Las redes sociales se han convertido en una herramienta imprescindible para las empresas, que han encontrado en ellas un canal perfecto para distribuir contenidos, dar una mejor atención a sus clientes o dar a conocer sus productos y servicios -y todo a un coste relativamente bajo-. Sin embargo, las redes sociales tienen otra función que puede que no esté siendo explotada: ser una fuente de datos.

Estamos inmersos en la era del big data, en la que la recopilación análisis y gestión de los datos se ha convertido en un must para cualquier empresa, ya que esta información les permite adaptar sus productos y comunicaciones a lo que realmente quieren los clientes. Pero el potencial de las redes sociales -con la cantidad de información que los seguidores dejan ahí- solo es aprovechada, hoy por hoy, por un tercio de las empresas: según datos de DMA, solo el 29% de las compañías recogen datos sociales.

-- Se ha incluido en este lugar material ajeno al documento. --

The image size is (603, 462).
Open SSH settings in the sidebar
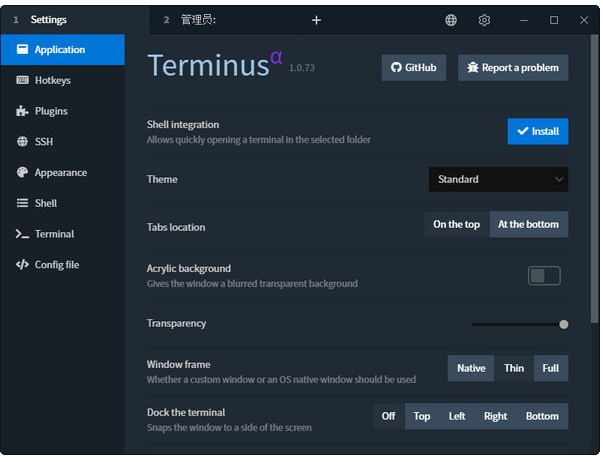[43, 142]
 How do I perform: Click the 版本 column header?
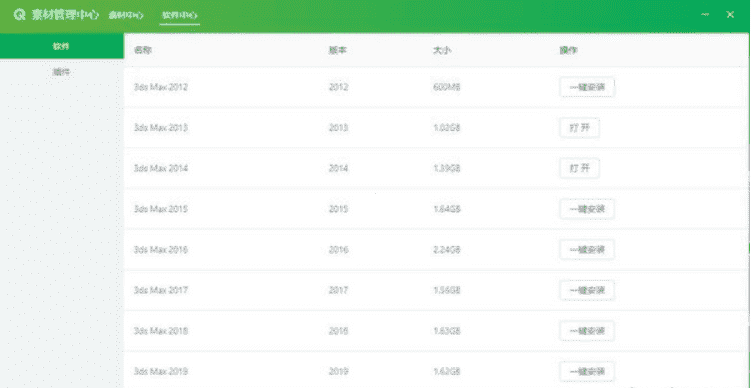pos(337,50)
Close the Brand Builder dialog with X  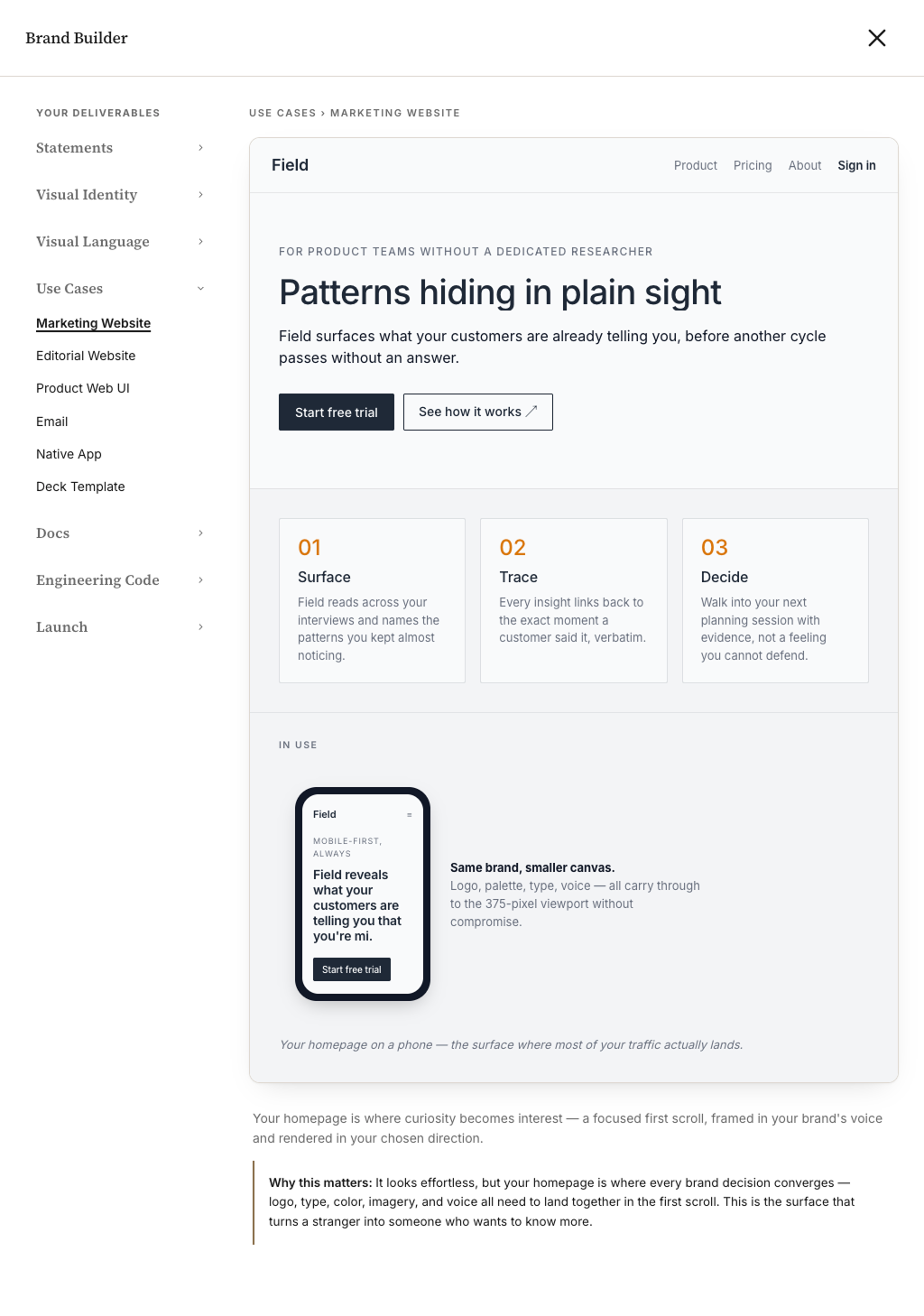click(x=876, y=38)
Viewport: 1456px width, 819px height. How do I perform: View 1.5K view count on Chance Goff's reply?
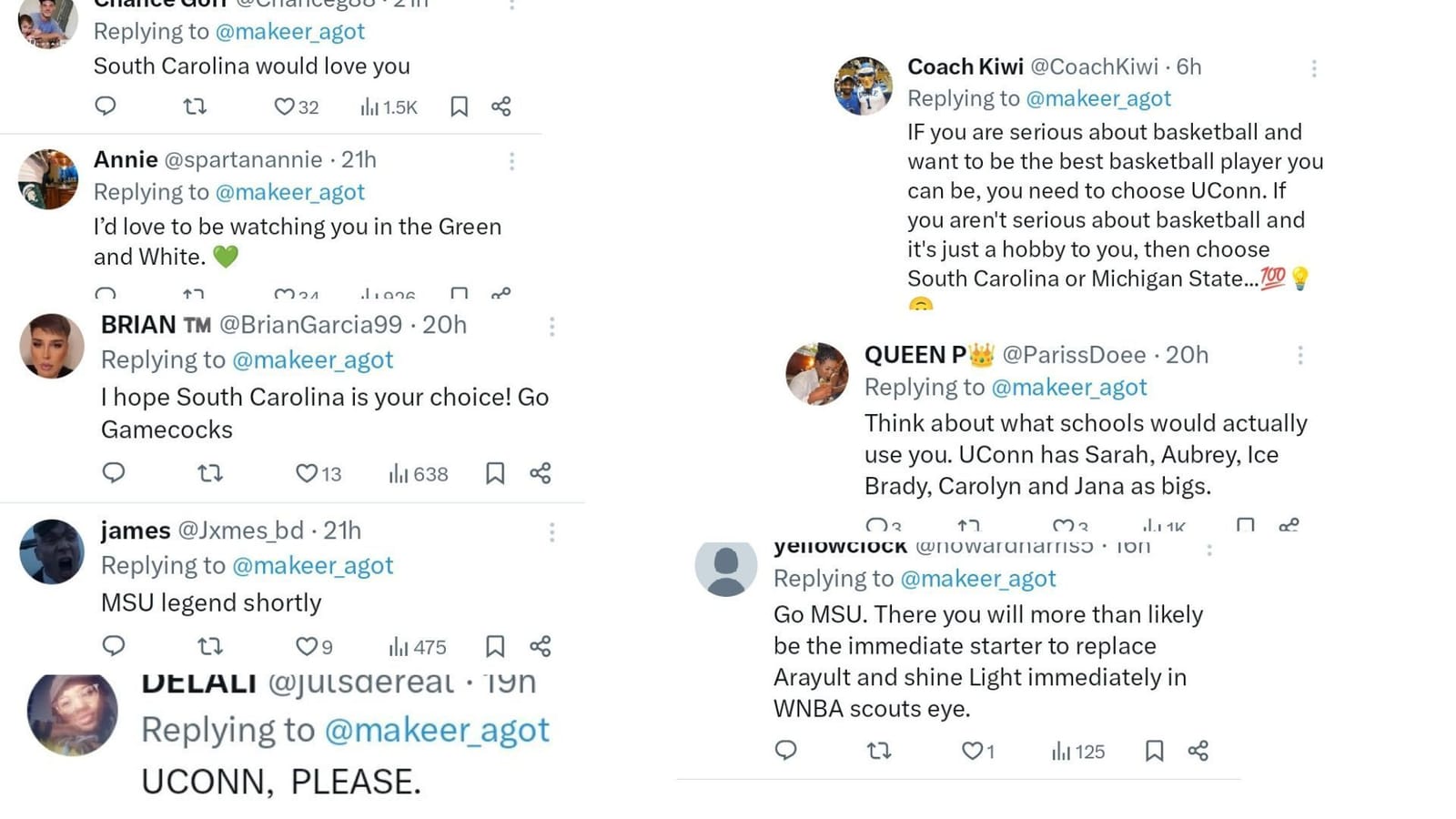(x=390, y=106)
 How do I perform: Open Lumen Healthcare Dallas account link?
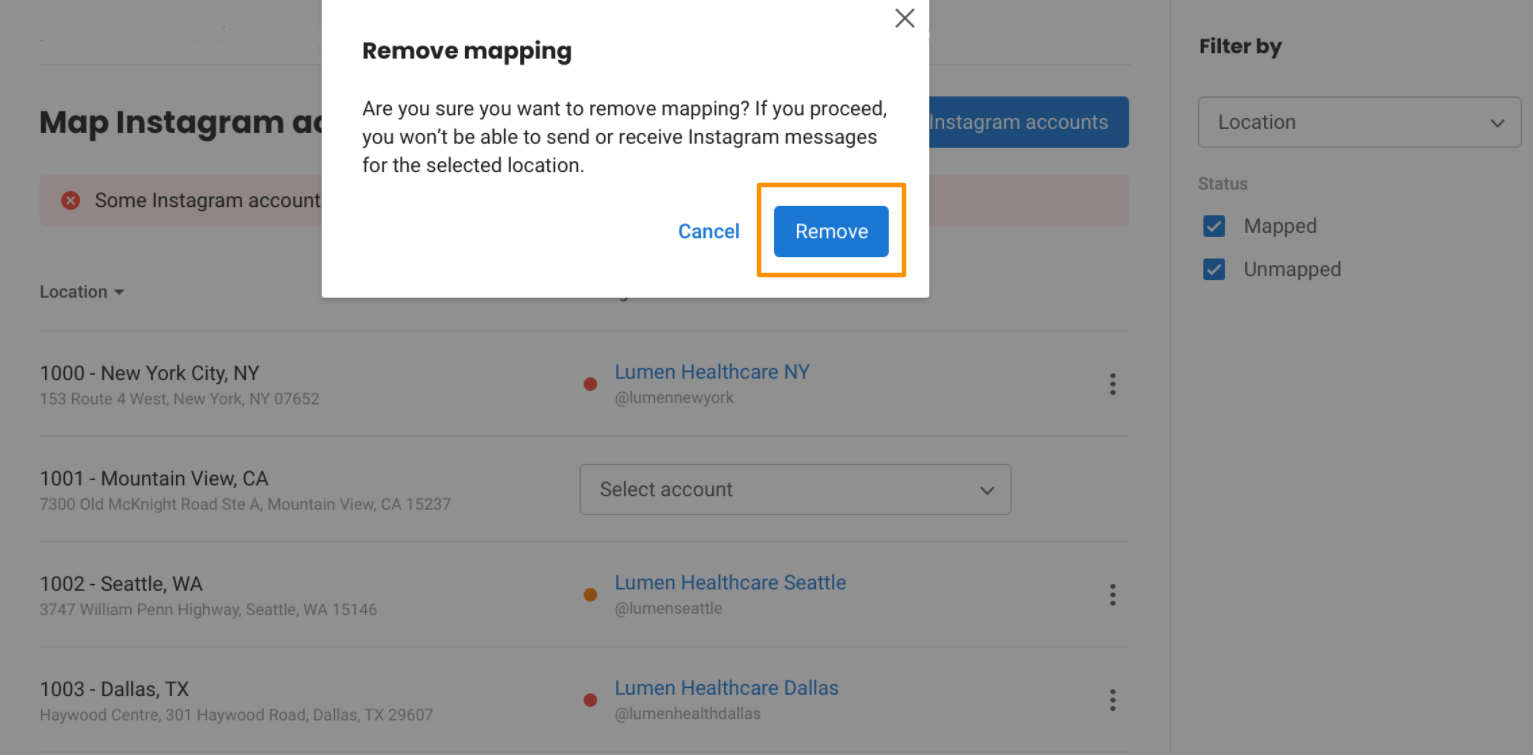tap(726, 688)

Huelga decir que de ese 29% no todos consiguen recoger, analizar y sobre todo sacar conclusiones significativas sobre los mismos, sino que muchos fracasan a la hora de gestionar esos datos. De hecho, más de la mitad de las empresas que recogen datos sociales se sienten inseguras sobre su capacidad para procesarlos, aplicarlos a la estrategia y hacer ajustes que generen mayor ROI. Pero al menos, el 66% de los encuestados dicen que su habilidad para procesar esos datos sociales está aumentando, aunque sea poco a poco.

Esto hay que entenderlo en un contexto general en que muchos marketeros se sienten abrumados por la cantidad de datos disponibles, y el 70% dicen ser capaces de gestionar los datos que reciben "a duras penas" en el mejor de los casos. Además, analizar datos de múltiples canales digitales es sin duda un desafío, y solo el 3% de los responsables de marketing dicen que los datos de esos diferentes canales están alineados.

El marketing de datos en redes sociales aún está dando sus primeros pasos

De cualquier manera, lo que queda claro es que el marketing en redes sociales aún puede madurar mucho más, a pesar de que las cifras de inversión en este canal puedan hacer pensar que su crecimiento está llegando ya a cifras máximas. Para las empresas, incluso si no son capaces de analizar realmente el rendimiento de sus cuentas sociales, está claro que invertir aquí compensa, ya que en la actualidad prácticamente dos tercios de los consumidores están ya presentes en alguna plataforma social.

Pero si hoy el gasto en social media es en torno al 10% del presupuesto total de marketing, se espera que en cinco años se doble, y sea ya de más del 23%. Pero para hacer que ese dinero realmente rinda, sin duda hay que apostar por un mayor -y/o mejor- análisis de los datos procedentes de esta plataforma, tanto de los propios resultados, para saber qué funciona y que no, cómo de los propios hábitos de los seguidores, para aplicar ese conocimiento a otras áreas de la empresa.

En el blog de DMA proponen cinco pasos clave para mejorar el marketing en redes sociales, más allá de empezar a recoger los datos: alinear los objetivos en redes sociales a la estrategia de contenidos general de la empresa, no limitarse a compartir ofertas y contenidos de autobombo, sino también contenidos de terceros que ayuden a respaldar el mensaje de la marca, encontrar las métricas que realmente funcionan y mantenerse fiel a ellas, animar a la actividad social dentro de la propia empresa, por parte de cada empleado, e involucrar también a los líderes senior, para que ellos entiendan el valor de lo social, y sea posible establecer una coordinación mayor entre todas las áreas de la empresa.